Berbicara dalam KTT Uni Eropa pada Jumat (2/10), Macron mengatakan sebanyak 300 militan Suriah telah dikirim ke Baku melalui kota Gaziantep di Turki untuk bertempur di Nagorno-Karabakh.
"Saya dapat memastikan bahwa, menurut data kami, 300 militan telah meninggalkan Suriah untuk tiba di Baku melalui Gaziantep. Militan ini telah diidentifikasi, mereka adalah anggota kelompok jihadis yang beroperasi di dekat Aleppo," ujar Macron, seperti dikutip
Sputnik.
Sebelumnya, muncul laporan bahwa Turki membayar para pemberontak Suriah untuk bekerja di perusahaan keamanan swasta yang ternyata hanya kedok untuk mengerahkan mereka ke Azerbaijan.

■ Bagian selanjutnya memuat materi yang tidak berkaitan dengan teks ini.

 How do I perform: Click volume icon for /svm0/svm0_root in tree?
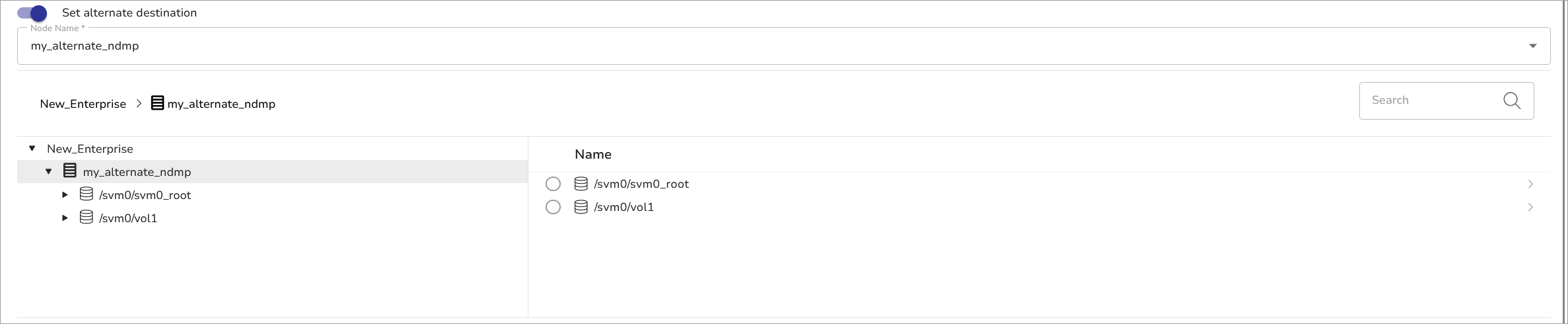[86, 194]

Meski begitu, tidak ada bukti yang diberikan secara pasti terkait laporan tersebut, selain sumber yang merupakan warga Suriah yang juga mendaftar program itu.
Pengerahan pejuang Suriah oleh Turki ke Azerbaijan telah memperumit konflik Nagorno-Karabakh dengan Armenia.
Pada Minggu (27/9), pasukan militer kedua negara kembali terlibat pertempuran hebat. Darurat militer dan mobilisasi umum telah dideklarasikan di Armenia. Azerbaijan mengumumkan darurat militer sebagian dan mobilisasi sebagian serta menutup bandaranya untuk semua lalu lintas udara internasional kecuali Turki.
Negara-negara Eropa telah berulang kali meminta para pihak untuk segera menghentikan pertempuran dan kembali ke negosiasi.
"Kami menyerukan penghentian segera permusuhan. Kami mengambil upaya bersama dengan aktor internasional lainnya untuk melanjutkan dialog politik di dalam OSCE Minsk Group," ujar Presiden Dewan Eropa Charles Michel.